- **TO DO**
Please answer these questions using the passage on resisting the devil below.
(a) According to the passage, what caused the fall of Lucifer and man?
(b) What did Jesus use in the wilderness when the devil tried to tempt Him?
(c) Whom did Jesus leave behind to help us?

Now that we know what the devil is capable of we can better deal with him and the Bible tells us how to do this.  “Submit yourselves therefore to God.  Resist the devil and he will flee from you.  Draw nigh to God, and He will draw nigh to you.  Cleanse your hands, ye sinners; and purify your hearts, ye double minded.” – James 4:7. We are exhorted to be humble for God gives grace to the humble and resists the proud.  It was pride that caused the fall of Lucifer and man.  Humility brings us closer to God.  Pride draws us away.  God’s Word is your best defense against the devil.  Jesus used it in the wilderness when the devil tried to tempt Him.  Take Paul’s advise and “put on the whole armor of God, that you may be able to stand against the wiles of the devil” (Ephesians 6:11).

The LORD [is] my shepherd” – Psalm 23:1

Although we are saved, we still face temptations.  This because we are sinners by nature which means we still have the capacity to sin against God, however, we have the Holy Spirit dwelling in us.  Jesus left Him behind to help us.  We have to keep on working to be sanctified.  The Holy Spirit helps us to live holy lives.  He empowers us when we are weak and vulnerable and more susceptible to old destructive habits, old temptations, and old desires.  He is our Helper who teaches us all things and reminds us of all the things Jesus said. 

This is what Paul says about the Holy Spirit, “The Spirit searches all things, even the deep things of God.  For who among men knows the thoughts of man except the man’s spirit within him?  In the same way no one knows the thoughts of God except the Spirit of God.  We have not received the spirit of the world but the Spirit who is from God, that e may understand what God has freely given us.”

- **PROVIDED RECORDS**
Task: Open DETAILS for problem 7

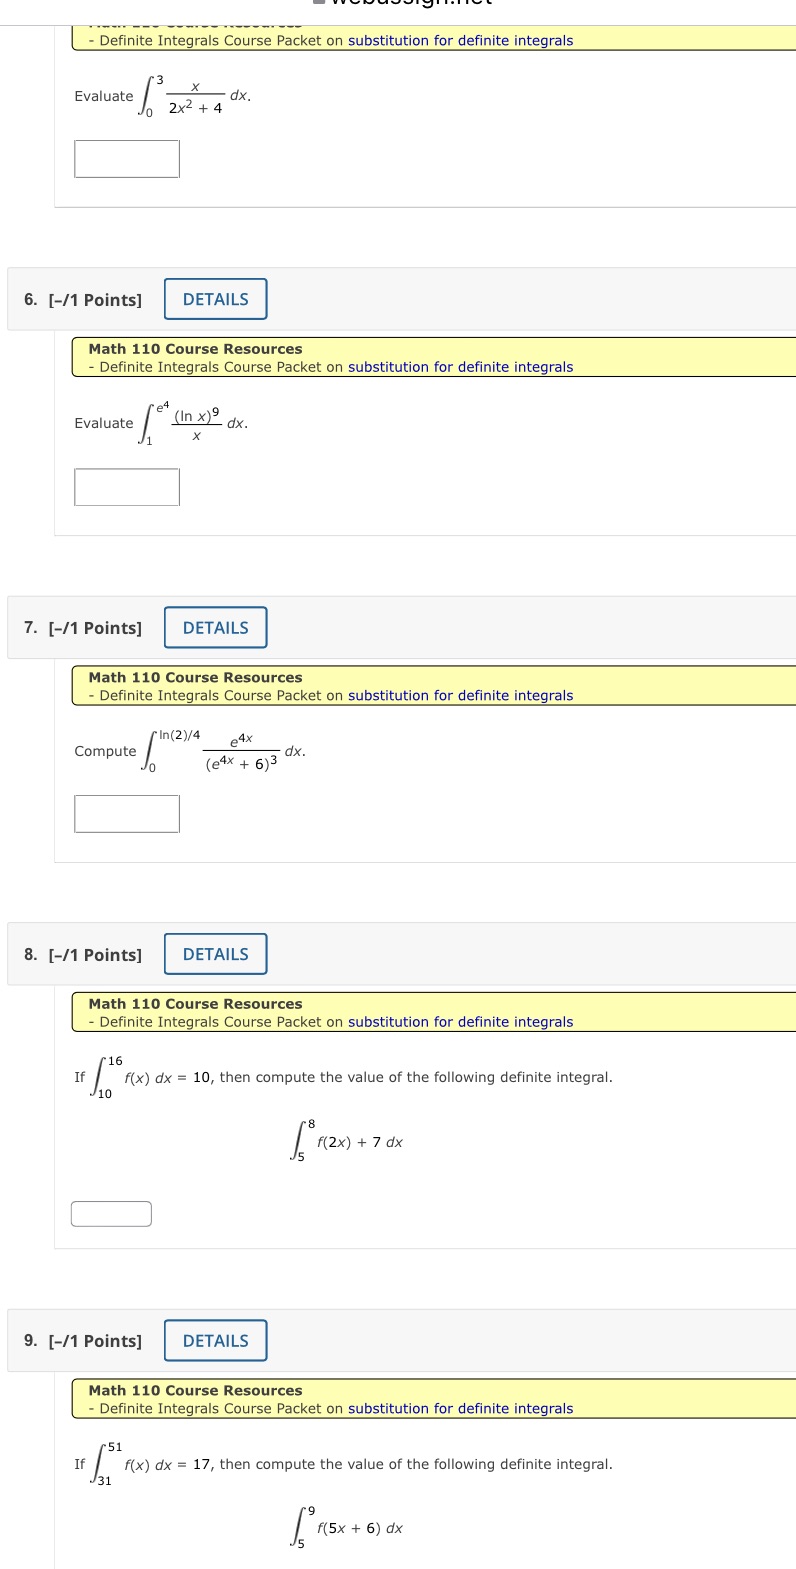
...
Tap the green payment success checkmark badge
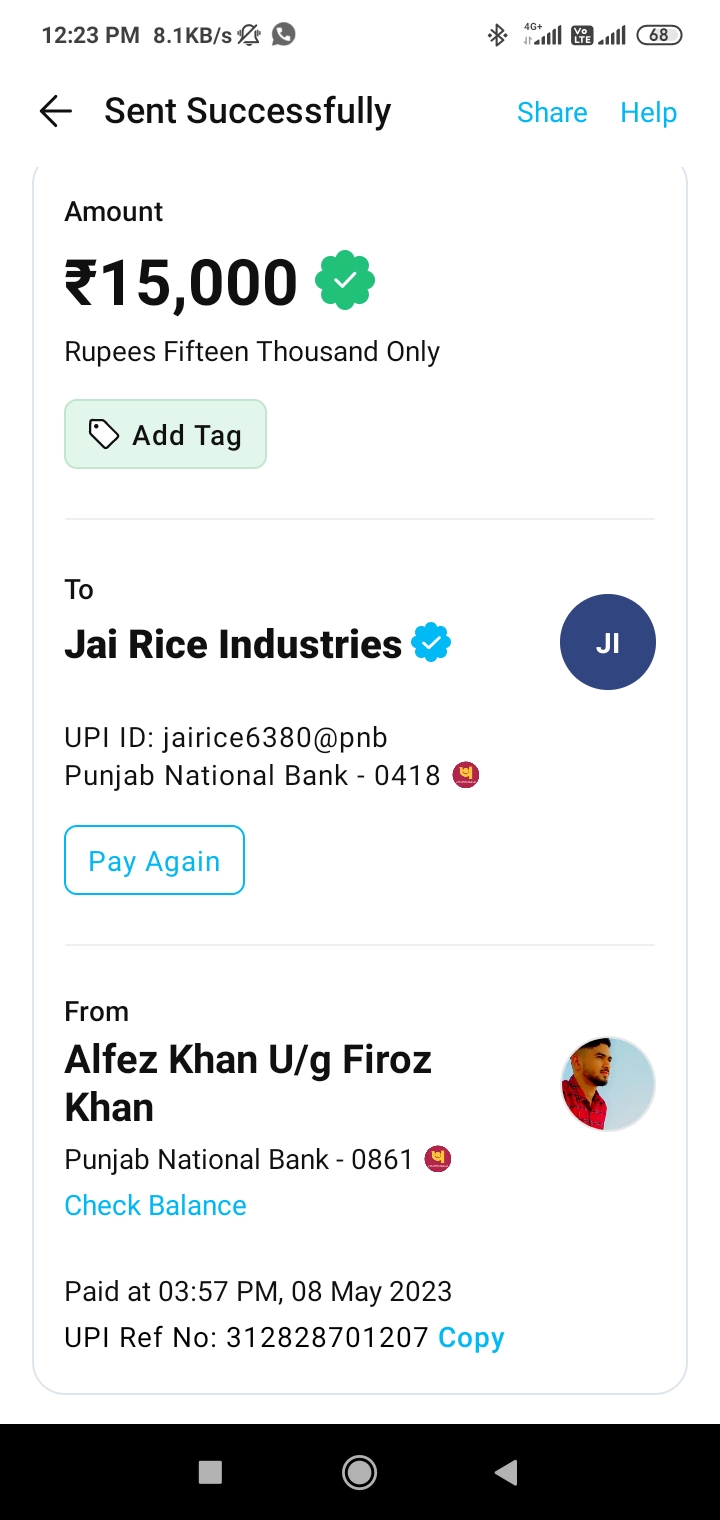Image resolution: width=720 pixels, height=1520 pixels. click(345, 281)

- **SOLUTION FOR THIS EXERCISE**
(a) Pride
(b) God's Word
(c) The Holy Spirit